There’s the crux of
the matter. I know bad things happen to good people, but if it at least seemed
like the scales were balanced, then I could say, Well, trouble comes
to us all in equal measure.
But that’s not how
it seems. While I’m struggling to pay my bills… while I’m suffering through
illness and injury… while my kids are making bad choices causing me to lose
sleep, my neighbor just bought another boat. Why does he need two boats? How is
that fair, God?
It’s not so much
that good people suffer, but that bad people so often seem to get a pass. Why
do they have the advantage?
Near the end of the
1989 movie Field of Dreams, Kevin Costner’s character Ray Kinsella confronts baseball right fielder
Shoeless Joe Jackson.
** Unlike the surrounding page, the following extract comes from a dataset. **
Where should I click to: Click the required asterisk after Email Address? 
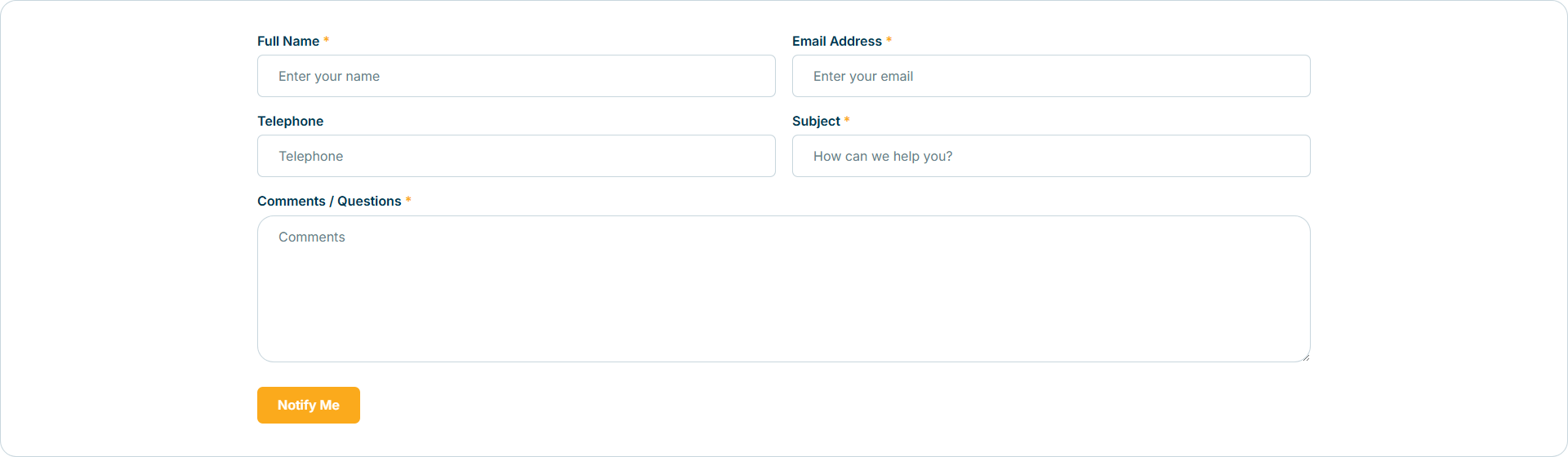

Kinsella complains how he did all the work and went to
all the expense to build a baseball field in the middle of his struggling farm,
and he’s about to go under.
Kinsella: Never once have I
asked, What’s in it for me?
Jackson: What are you
saying, Ray?
Kinsella: I’m saying, What’s
in it for me?
Looking at the
seeming disparity between the lifestyles of the rich and famous and that of the
average believer, can you understand why Job thought life seemed unfair?
TODAY’S MEDITATION
Have you ever asked, What’s
in it for me?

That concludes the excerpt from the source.